O docente é formado em Licenciatura em Artes Visuais, com uma
especialização em história da arte. Trabalhou anteriormente em outro colégio com ensino médio e prefere trabalhar com esta faixa etária. É professor também de ensino religioso, realizou uma formação em ensino religioso para complementar as horas necessárias de ensino no estado e ficar somente em uma escola. Admirei muito a honestidade brutal, a liberdade que dá para os alunos em sala de aula, a abertura para conversa e orientação que ele demonstrou. Também é uma pessoa muito afetiva com os alunos e parece encorajar a produzir e se comportar de forma mais concisa. Fala de forma irônica, mas também leva os alunos a sério e ouve o que eles têm a dizer, ao mesmo tempo que ele tem um senso de humor e sabe quando ignorar algum comentário, algo que não acontece tanto em ambientes escolares. Mas está insatisfeito onde trabalha agora e não parece se esforçar para ter uma aula com uma abordagem interessante, com projetos diferentes. Ele passa a atividade e deixa os alunos trabalhando, não interage muito, exceto para chamar atenção ou conversar com alguém que vai até a sua mesa. Não é o tipo de professor que busca conversar individualmente com cada aluno e circular na sala. Cada turma ele trata diferente, no 6º ano existia uma tensão, ele pediu para os alunos fazerem tarefas adicionais que não foram solicitadas nas outras turmas.
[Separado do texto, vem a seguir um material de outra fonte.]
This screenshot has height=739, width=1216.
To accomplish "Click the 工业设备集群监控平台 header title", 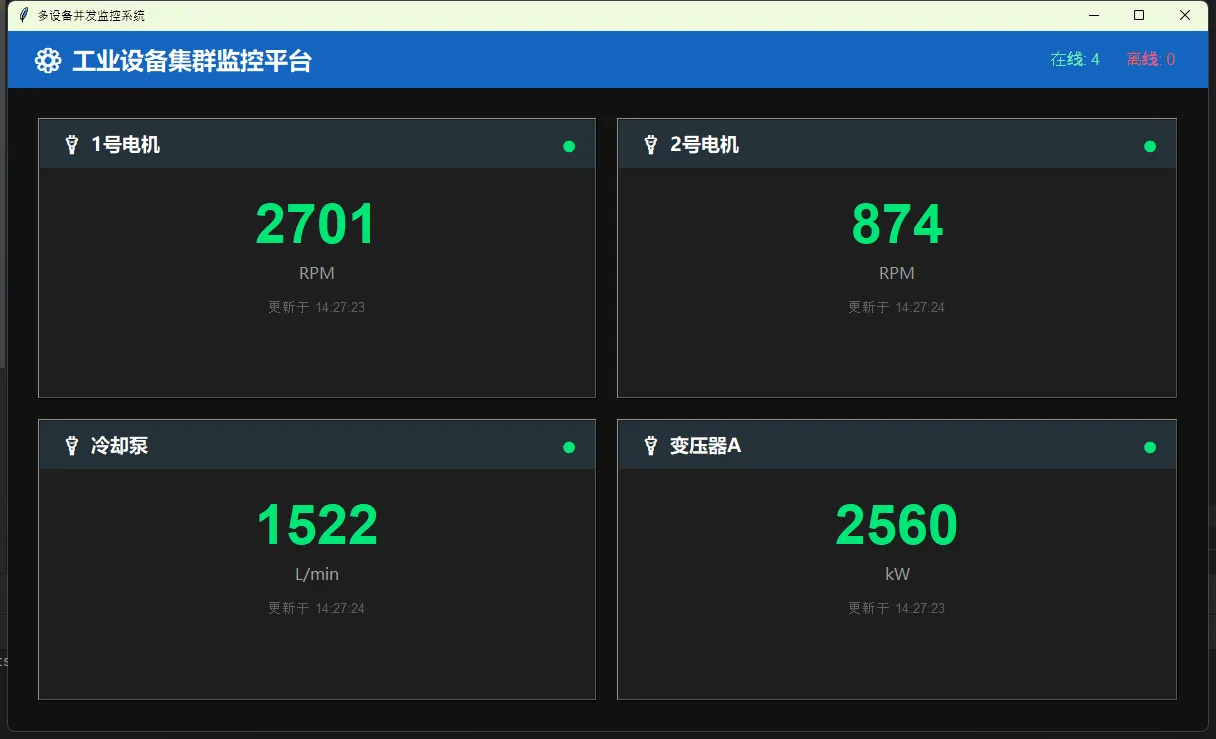I will [192, 61].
No planejamento do ano letivo já estava considerado as saídas de campo
para visitar diversos museus de Porto Alegre, segundo o professor existe a possibilidade de solicitar autorização aos pais e ir com os alunos em um ônibus de linha em lugares mais longínquos da escola. Para locais mais próximos é possível se deslocar com o grupo sem pedir autorização da direção e dos pais.Durante a visita no museu ele passou uma atividade para os alunos observarem as obras e responderem. Apenas 6 alunos participaram da visita guiada, após o trajeto eles foram visitar a pracinha da alfândega e retornaram ao colégio no horário estipulado. No outro dia, quem participou da visita guiada na Pinacoteca criou uma obra inspirada nas obras que conheceram no museu. Os que não estavam presentes na atividade fizeram uma obra inspirada na coleção de livros e mídias que interagiram durante o ano.
Na aula de expressão artística, cada turma tem um período e eles são
reservados para leituras de livros e apresentações sobre livros. Durante o ano eles leram livros clássicos da literatura brasileira e agora estão lendo outros materiais. Os do sexto ano são livros mais infantis e a partir do 7º ano eles devem ler livros da coleção “Vagalume ", livros de aventura dos anos 80. Eles ficam a disposição para os alunos escolherem numa estante que fica dentro da sala e depois eles farão um teste dando mais detalhes do que eles acharam da leitura, onde se passa a história, quais os personagens e um resumo. A maioria parava e tentava ler, respondia o melhor possível a proposição, outros sentavam nos sofás e conversavam, lanchavam e usavam o celular.